The soil property map based on soil data analysis and various ancillary sources is the best and most cost-effective alternative when analytical soil maps do not exist.
Soil maps are indispensable monitoring tools and can support the estimation of many environmental impact indicators. For example, in monitoring, soil maps allow the Managing Authority to specify the spatial extent of measures by considering various conditionalities in the form of soil Good Agricultural and Environmental Conditions - GAECs 4, 5 and 6. In evaluation, soil maps provide data to estimate the two soil impact indicators, i.e., soil erosion (I.13) and soil organic carbon (I.12). Soil maps also support the assessment of other indicators such as water abstraction and water quality. Of course, soil properties change very slowly, and this change can be measured or become evident after a period that exceeds the period of an RDP. However, if, for example, the policy is successful in establishing cover crops on the fields most prone to soil erosion, this is evidence that the policy confronts soil erosion even though this may not be measurable in the seven years of an RDP’s life.
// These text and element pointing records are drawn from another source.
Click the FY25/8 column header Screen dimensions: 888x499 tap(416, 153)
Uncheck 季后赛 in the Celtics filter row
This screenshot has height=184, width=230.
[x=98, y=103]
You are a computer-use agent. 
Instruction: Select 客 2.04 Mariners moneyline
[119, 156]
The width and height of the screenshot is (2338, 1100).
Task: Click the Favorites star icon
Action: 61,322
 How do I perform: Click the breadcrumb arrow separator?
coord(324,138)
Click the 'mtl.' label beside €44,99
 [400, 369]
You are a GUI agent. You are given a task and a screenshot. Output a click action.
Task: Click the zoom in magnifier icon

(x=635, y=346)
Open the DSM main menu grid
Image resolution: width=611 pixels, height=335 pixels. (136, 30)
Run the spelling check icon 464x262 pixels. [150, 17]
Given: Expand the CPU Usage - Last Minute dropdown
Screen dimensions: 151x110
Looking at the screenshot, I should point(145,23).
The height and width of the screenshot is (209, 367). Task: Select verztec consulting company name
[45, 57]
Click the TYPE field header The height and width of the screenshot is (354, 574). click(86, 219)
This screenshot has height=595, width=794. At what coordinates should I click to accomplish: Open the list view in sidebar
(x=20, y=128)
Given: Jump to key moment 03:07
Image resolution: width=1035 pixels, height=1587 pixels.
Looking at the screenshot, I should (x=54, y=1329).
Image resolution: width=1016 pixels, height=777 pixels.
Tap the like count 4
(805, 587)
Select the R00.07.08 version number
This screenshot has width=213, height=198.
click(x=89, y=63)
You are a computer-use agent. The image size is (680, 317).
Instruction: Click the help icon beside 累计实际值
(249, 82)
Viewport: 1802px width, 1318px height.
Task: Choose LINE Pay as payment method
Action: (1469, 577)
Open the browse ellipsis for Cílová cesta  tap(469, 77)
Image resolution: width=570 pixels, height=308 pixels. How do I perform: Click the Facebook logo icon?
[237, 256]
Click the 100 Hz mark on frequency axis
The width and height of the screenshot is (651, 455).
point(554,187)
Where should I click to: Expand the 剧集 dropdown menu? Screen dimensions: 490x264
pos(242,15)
The tool claims that acquiring and operating a portable spectral sensor cannot be a barrier to adoption because it is low cost and easy to learn. The transferability of the tool to other regions and Member States depends on the availability of ancillary data and the ease and time with which machine learning algorithms can be trained in new data. Machine learning tools are used to transform the raw data collected through the in-situ soil scanning system to appropriate soil properties, including SOC, clay, pH and CaCO3. In addition, algorithms control the combination of point measurements with EO imagery towards delivering spatially detailed maps using a spiked bottom-up approach that needs calibration with local data. Thus the tool will require a period of testing and calibration before it can be functional.